Mais contrairement au dispositif actuel, entre les mains de la structure de l’assurance maladie, donc potentiellement de l’assureur privé si une loi le décidait, le dossier médical partagé devrait être hébergé par une entité non commerciale. L’Ordre des Médecins me paraît le plus indiqué, si on lui en accorde aussi les moyens financiers.

En effet, il faut s’assurer que ce dossier sera protégé par les meilleurs dispositifs de sécurité possible, accessible en permanence, infalsifiable et pérenne.
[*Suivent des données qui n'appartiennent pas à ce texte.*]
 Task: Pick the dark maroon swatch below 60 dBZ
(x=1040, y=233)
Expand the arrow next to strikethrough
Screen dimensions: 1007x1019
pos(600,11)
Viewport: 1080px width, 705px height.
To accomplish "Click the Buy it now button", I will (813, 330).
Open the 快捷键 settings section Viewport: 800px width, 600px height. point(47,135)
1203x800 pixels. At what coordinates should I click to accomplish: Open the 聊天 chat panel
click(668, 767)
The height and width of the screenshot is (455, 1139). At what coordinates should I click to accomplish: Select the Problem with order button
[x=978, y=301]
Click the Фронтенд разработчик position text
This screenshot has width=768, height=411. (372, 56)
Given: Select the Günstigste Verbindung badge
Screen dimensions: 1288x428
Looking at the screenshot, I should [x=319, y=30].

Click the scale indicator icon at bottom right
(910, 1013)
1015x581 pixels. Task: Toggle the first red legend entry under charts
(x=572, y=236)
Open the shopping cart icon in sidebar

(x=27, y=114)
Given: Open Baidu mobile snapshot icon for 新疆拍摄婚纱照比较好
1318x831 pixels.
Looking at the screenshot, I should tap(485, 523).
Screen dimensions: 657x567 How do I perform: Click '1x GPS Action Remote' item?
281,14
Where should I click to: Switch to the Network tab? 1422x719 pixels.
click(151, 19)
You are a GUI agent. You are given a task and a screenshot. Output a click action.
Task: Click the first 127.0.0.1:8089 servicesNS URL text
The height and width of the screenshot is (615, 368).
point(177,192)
En confier la garde au Conseil de l’ordre permet de s’affranchir du risque de conflit d’intérêts entre le payeur des soins (l’assurance publique ou privée) et le secret médical. Cela permet d’éviter que des données sensibles soient utilisées à des fins commerciales ou de discrimination.

Les dispositifs médicaux connectés

Leur utilisation est poussée par des firmes commerciales qui ont fait de la santé un vrai marché. Avec le sous-entendu constant de faire du profit grâce à cela.

Les données récoltées sont cependant sensibles. Elles sont toutes liées à l’intimité de la personne qui porte ces objets connectés médicaux ou à visée de soin.

Afin de garantir que ces données ne seront pas utilisées à mauvais escient, je propose que tous les objets connectés aient l’obligation de déposer leurs données de façon anonymisée dans le coffre-fort numérique gardé par l’Ordre des médecins, et uniquement à cet endroit-là. Ces données ne seraient plus accessibles ensuite qu’à des personnes désignées par la personne elle-même, et seulement à des fins de recherche ou de soin.